September 29, 2006
Best Native mystery writers
'American Indian Mysteries': A Crossover Genre Not Quite ThereTaking all factors into account, two writers deserve pre-eminience in this field after the runaway leader, Tony Hillerman. The first is Thomas King, a Cherokee author and literary scholar who has written what one can only hope will be the first in a series of mystery novels with an American Indian protagonist and a thoroughly detailed and accurate American Indian milieu: DreadfulWeather Shows Up. King's mainstream Indian novels are humorous, magical, and well worth finding; he is the author of Medicine River, for example.

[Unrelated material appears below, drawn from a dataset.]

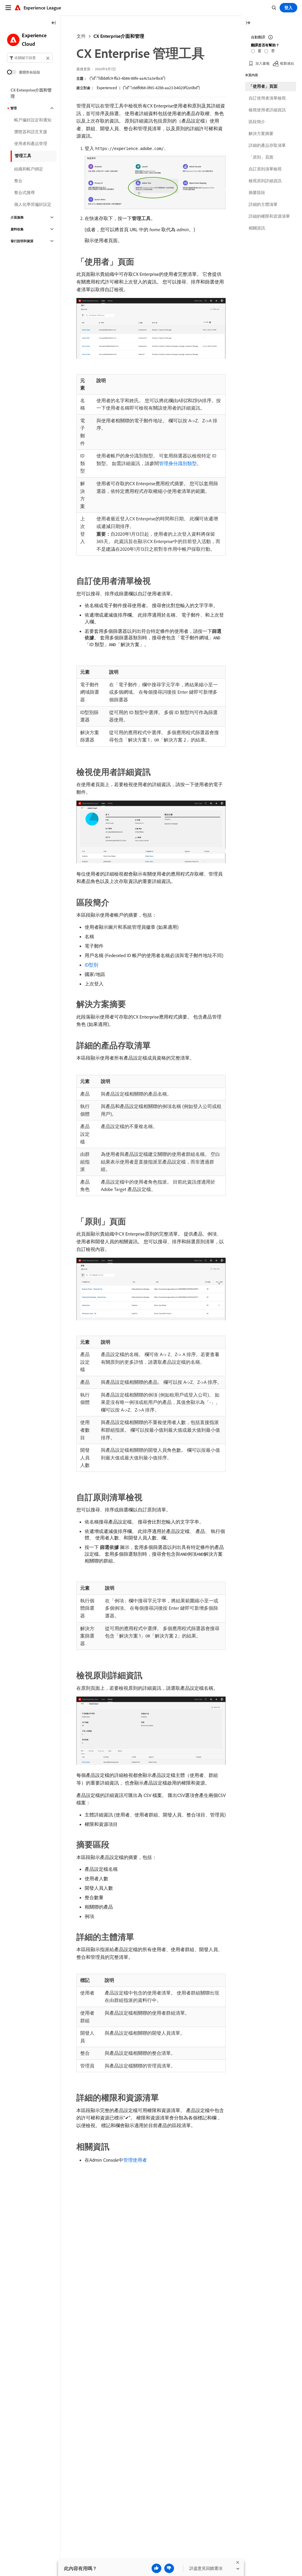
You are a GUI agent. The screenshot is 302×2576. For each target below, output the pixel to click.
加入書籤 (262, 63)
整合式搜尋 (24, 192)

Thumps DreadfulWater promises to be a unique addition to crime fiction. In terms of accomplishments, the only writer with work comparable to Tony Hillerman's Navajo series is Thomas Perry, an English professor and mystery writer originally from the Rochester/Buffalo area of western New York, near the Seneca reservations. There are other writers of equal talent, but none of them has the combination of subject matter and genre mastery that makes the work of Perry and King stand out from the pack. Other exceptional authors who mine the genre effectively are recent entry Kirk Mitchell, anthropologist Margaret Coel, and Mardi Oakley Medawar, whose Tay-bodal novels are, in a word, unique. Comment: Correspondent Eulala Pegram confirms that of the mystery authors she read, Thomas Perry was the best.